A primeira recomendação de minha noiva foi tirar a aliança do dedo. Alguém poderia arrancá-la com os dentes ou com um canivete. Na ida ela também contou a história de um grupo que pegou uma perua para cruzar a Ponte e terminou assaltado pelo próprio motorista.
Um breve sossego surgiu com a entrada num shopping, Mona Lisa. Era como uma dimensão paralela ou outro planeta. Ar condicionado, cheiro de limpeza. Consumo de luxo. Durou pouco. Logo voltamos ao calor.

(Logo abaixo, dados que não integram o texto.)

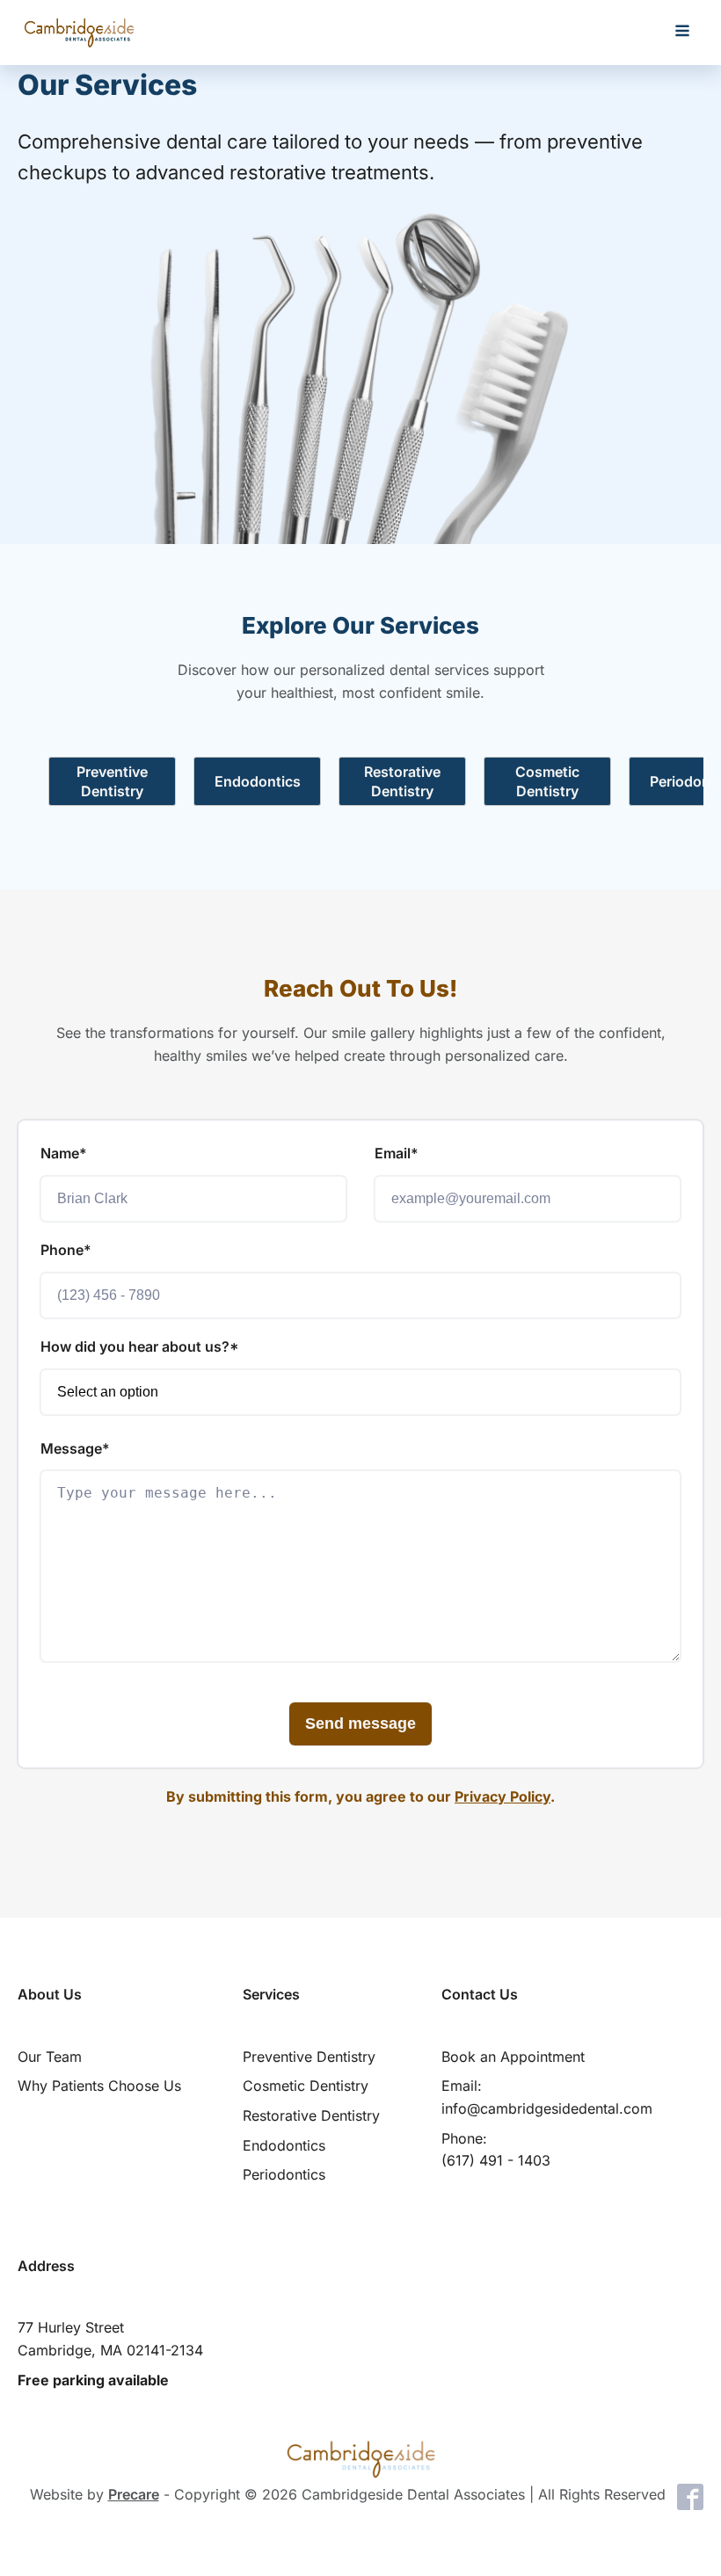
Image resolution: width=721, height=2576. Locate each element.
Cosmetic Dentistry (305, 2085)
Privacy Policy (502, 1796)
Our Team (50, 2056)
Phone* (65, 1250)
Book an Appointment (513, 2056)
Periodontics (284, 2174)
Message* (75, 1448)
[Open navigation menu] (682, 32)
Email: (546, 2097)
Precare (133, 2494)
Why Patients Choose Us (99, 2085)
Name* (63, 1153)
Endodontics (284, 2145)
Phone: (495, 2150)
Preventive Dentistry (309, 2056)
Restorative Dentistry (311, 2115)
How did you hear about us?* (139, 1346)
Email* (397, 1153)
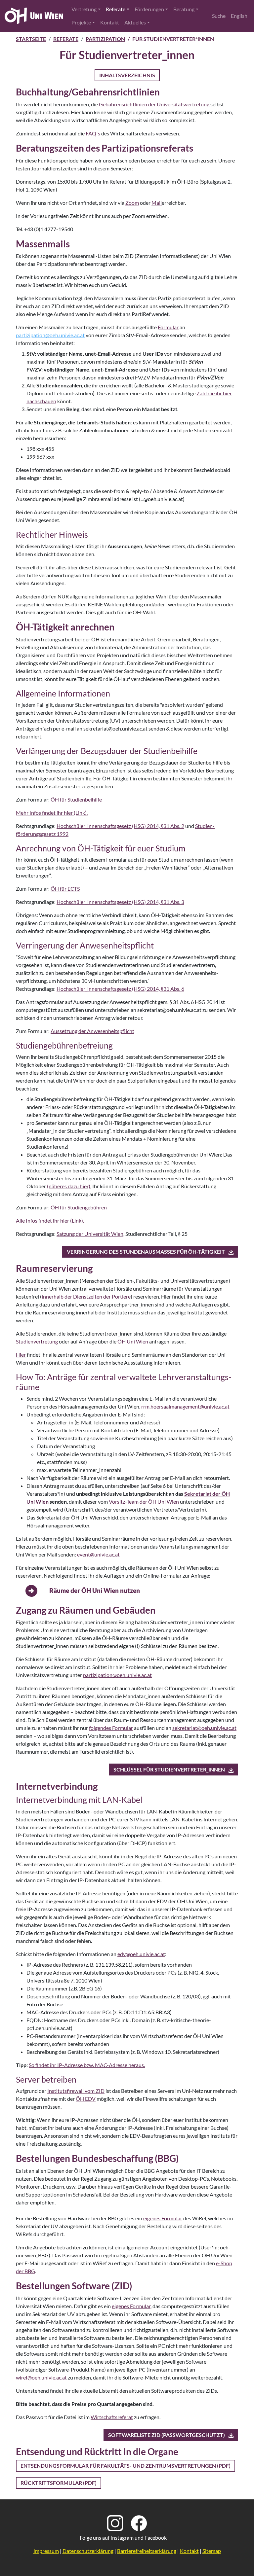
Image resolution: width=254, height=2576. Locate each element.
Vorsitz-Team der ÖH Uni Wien (144, 1501)
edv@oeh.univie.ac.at (141, 1954)
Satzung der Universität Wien (90, 1234)
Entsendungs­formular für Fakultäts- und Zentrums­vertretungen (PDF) (126, 2465)
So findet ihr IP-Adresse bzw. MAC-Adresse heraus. (87, 2065)
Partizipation (105, 39)
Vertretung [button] (84, 9)
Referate (65, 39)
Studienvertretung (37, 1341)
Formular (168, 327)
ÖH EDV (86, 2098)
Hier (21, 1354)
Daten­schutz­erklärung (88, 2551)
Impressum (46, 2551)
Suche (219, 16)
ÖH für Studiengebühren (79, 1207)
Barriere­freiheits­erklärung (146, 2551)
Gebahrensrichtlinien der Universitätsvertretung (154, 104)
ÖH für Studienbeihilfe (76, 799)
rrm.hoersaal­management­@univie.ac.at (185, 1406)
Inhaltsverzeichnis (127, 75)
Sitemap (211, 2551)
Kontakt (109, 22)
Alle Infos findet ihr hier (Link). (50, 1220)
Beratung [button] (183, 9)
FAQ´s (93, 133)
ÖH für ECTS (65, 888)
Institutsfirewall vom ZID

Lojas vendiam de tudo. Guarda-chuvas, brinquedos, eletrônicos, DVD´s piratas. Nada parecia ser de qualidade. Tudo chinês. Já disse uma vez, a China vai engolir o mundo. Com sua poluição e seus produtos de plástico, montados por trabalhadores quase-escravos.
Tento ligar para o Brasil. Só deu ocupado. Ainda assim, cobram-me 4 reais só por tentar. Que raiva!
Caminhamos por ruas tortuosas, até que minha noiva sossega numa loja de bijuterias.
Para esperar, resolvo visitar uma galeria. Rodo pelo térreo, subo uma escada. Em toda a parte o som de pacotes sendo embrulhados e durex sendo cortado e envolto nos pacotes. Rodo pelo primeiro andar. Entro numa loja e saiu por outra saída. Desço uma escada, de volta ao térreo. Tento voltar e percebo que estou perdido.
Era o "Jardim das veredas que se bifurcam", do Borges
Subo. Desco escadas. Rodo. Vou para a rua. Meia hora se passa. Vejo a loja onde minha noiva estava. Foi um alívio encontrá-la.
Não vi nenhum sinal de polícia ou qualquer espécie de autoridade. Mas algumas lojas tinham seguranças armados de escopetas nas portas. A munição pendia como colares dos peitos dos vigias, em suas posturas de Rambo.
Sente-se uma angústia nas pessoas que caminham em Ciudad Del Este. Querem sobreviver. Há trapaceiros, sacoleiros, laranjas, mulas, traficantes, perueiros, motoqueiros. Claro, há gente de bem. Gente que de bom grado faria algo melhor para viver, se tivessem a chance.
Na volta, esperamos horas até passarmos pela alfândega. Muita gente na fila, na expectativa de que passarão com suas compras.
Já no Brasil, o braço forte da lei, na forma de policiais rodoviários, abordava um grupo de sacoleiros, dando um "baculejo" em todos. Um deles empunhava um revólver prateado, de cano longo. Dizia aos sacoleiros: "São vocês ou sou eu".
Todos querem sobreviver. Esse é o lema da fronteira. E, seja do lado da autoridade e da ordem, seja do caótico submundo muambeiro, se diz aos seus adversários: "São vocês ou sou eu"
Ao chegar em casa, percebi que o par de tênis que usei e as meias estavam impregnados de lama. Eu cheirava a suor. O Paraguai não me deixaria fácil.